He was born in 1619, the son of David Honeyman of Pitairchney, a baker of St Andrews. His brother was Rev Dr Robert Honyman DD, minister of St Andrews.

He was a graduate of the University of St Andrews in 1635, and was presented to the parish of Ferry-Port on Craig in 1641.

In 1664 he succeeded Thomas Sydserf as Bishop of Orkney based at Kirkwall Cathedral.

Answering Naphtali, a Covenanter pamphlet of 1667, Honeyman became involved in a polemic exchange with James Stewart, one of the presumed authors.

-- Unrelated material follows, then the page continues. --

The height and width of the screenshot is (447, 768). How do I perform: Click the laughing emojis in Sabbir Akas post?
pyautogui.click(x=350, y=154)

Honeyman was injured in the arm during the assassination attempt made by James Mitchell on Honeyman's friend and colleague Archbishop James Sharp on 9 July 1668, which occurred on the Royal Mile in Edinburgh.

He died at Kirkwall on 21 February 1676. He is buried in Kirkwall Cathedral. His position as bishop was filled by Murdoch MacKenzie.

==Family==
He married firstly Sept. 1642, Euphan (died 27 March 1668), daugh. of Samuel Cunningham, min. of Ferry-Port-on-Craig, and had issue – John; Robert, died 9 December 1679; Euphan (married 8 April 1669, Harry Graham of Breckness), died 17 Oct. 1686; Ann; Margaret (married 27 November 1673, William Craigie of Gairsay).

He married secondly 1668 Mary Stewart, heiress of Graemsay, daugh. of James Stewart of Graemsay (illegitimate grandson of King James V), and had issue - Euphan junior (married Patrick Graem) died 1763; Robert junior, ancestor of the Honyman Baronets of Armadale, died 17 April 1737.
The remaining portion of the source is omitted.